Calcium, 6Magnesium 13.3 33.1, 768.05 Sodium /, 5Hydrogen Sulfates 1.5 1.523.9 80.1179.917.5 Chlorides Silicates 0.02 0.020.15 5.3 5.3 .8982i, 9 66, 7 252.8 87113071788 - 1 , 82 56.2, 895.923 67.1525.587219091790 0.02 0.07 0.080.2 0.19 Composition, meq / kg J

Indicators

0.7

18

12

The composition of this water after concentration in the electrodialysis unit 8 to saturation with calcium sulfate is given in column 5, and the mixture of this concentrate with sodium chloride solution in column 6. The composition of the concentrate after the electrodialysis unit 10 is given in column 7, and after mixing with the solution from the electrodialysis unit 31, heating in heat exchangers 13 and H to, thermal diminution at 170 ° C and evaporation in expander 19 when cooled to graph B. Part of this water in the amount of 0.55 is returned to the regeneration of sodium cation-exchange filters of TPPs either Immediately, or after additional precipitation of calcium with soda 13.1 m / h, it is fed to the displacement with drains into the electrodialysis apparatus 10, and 2.35 is evaporated in the evaporator 3 times, softened, decarbonated and separated by electrodialysis into hydrochloric acid and caustic soda, returned for the regeneration of filters of the chemical desalting plant.

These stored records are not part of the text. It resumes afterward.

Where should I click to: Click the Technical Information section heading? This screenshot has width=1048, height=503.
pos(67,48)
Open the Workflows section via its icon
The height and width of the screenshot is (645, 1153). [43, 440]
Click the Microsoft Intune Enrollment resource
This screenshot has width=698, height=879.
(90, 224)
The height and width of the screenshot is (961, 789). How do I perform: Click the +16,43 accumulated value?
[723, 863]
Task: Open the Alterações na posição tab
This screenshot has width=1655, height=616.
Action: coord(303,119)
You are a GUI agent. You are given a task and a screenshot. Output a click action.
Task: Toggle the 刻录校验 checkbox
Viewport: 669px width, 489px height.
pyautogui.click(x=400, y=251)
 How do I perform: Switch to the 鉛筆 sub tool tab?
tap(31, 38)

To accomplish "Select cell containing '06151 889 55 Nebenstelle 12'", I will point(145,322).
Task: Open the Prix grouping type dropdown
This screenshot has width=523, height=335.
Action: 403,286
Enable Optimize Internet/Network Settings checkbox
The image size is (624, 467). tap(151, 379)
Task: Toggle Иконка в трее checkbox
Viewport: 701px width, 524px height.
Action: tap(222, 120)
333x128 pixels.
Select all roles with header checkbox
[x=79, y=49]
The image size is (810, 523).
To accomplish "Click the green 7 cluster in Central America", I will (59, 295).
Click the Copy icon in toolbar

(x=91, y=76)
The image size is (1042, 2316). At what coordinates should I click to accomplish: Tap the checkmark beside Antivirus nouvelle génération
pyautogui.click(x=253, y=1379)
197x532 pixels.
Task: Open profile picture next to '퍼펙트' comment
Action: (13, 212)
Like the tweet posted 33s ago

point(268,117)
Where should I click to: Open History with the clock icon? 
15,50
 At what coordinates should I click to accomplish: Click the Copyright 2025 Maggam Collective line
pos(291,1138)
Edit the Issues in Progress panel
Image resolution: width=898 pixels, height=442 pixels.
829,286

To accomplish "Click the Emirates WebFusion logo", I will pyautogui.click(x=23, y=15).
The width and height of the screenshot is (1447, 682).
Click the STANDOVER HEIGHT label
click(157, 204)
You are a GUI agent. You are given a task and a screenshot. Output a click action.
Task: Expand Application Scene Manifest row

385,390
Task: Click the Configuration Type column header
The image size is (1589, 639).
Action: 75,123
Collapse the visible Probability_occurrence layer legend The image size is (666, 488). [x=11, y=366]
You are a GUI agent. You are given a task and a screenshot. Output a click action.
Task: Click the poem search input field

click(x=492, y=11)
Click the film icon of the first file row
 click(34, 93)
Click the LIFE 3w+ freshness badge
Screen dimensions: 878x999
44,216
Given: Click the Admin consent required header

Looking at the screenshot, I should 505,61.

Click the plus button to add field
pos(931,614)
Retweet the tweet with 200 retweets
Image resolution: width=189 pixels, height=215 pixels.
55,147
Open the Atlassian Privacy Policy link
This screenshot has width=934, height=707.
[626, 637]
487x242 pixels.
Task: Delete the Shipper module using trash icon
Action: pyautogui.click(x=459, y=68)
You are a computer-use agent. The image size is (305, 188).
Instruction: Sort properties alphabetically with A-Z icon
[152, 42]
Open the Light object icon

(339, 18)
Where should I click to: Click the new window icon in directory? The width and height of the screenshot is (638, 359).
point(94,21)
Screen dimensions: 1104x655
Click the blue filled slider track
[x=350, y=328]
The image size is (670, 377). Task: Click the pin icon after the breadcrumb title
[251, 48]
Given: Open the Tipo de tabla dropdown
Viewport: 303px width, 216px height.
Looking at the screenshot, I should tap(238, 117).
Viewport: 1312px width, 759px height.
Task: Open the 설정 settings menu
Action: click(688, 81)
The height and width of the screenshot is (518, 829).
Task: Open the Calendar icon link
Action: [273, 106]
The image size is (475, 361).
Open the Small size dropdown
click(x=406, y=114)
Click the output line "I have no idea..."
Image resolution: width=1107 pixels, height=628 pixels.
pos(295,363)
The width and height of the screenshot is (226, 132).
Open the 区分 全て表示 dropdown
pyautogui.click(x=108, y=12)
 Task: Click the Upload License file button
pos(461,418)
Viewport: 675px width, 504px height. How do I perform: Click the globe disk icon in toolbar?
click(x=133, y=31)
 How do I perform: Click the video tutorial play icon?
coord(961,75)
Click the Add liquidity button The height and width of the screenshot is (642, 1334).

For the case considered in the example, about 73 kg / h of calcium sulphate f were removed during the thermal softening process, and the precipitation of which would take 57 kg / h of soda.

When implementing the proposed sposb also get the economic effect of reducing heat consumption. In order to desalination of 7 waste waters in a known manner, when they are evaporated in a five-stage evaporator, you will need to install; 21, t / h of steam (1 ton of steam per 3.5 iv of water) o When purifying the water by the proposed method, 2.35 of softened water is supplied to the thermal, desalination, for packing 26.5

7 19.5 32.6 15 16

Rieani which 3 times use the steam generated in the expander 19, even in a single-stage evaporator unit.

Therefore, the steam consumption in the proposed method is due only to the heating of water in the thermal humidifier 15. This heating requires 3.2 t / h of steam.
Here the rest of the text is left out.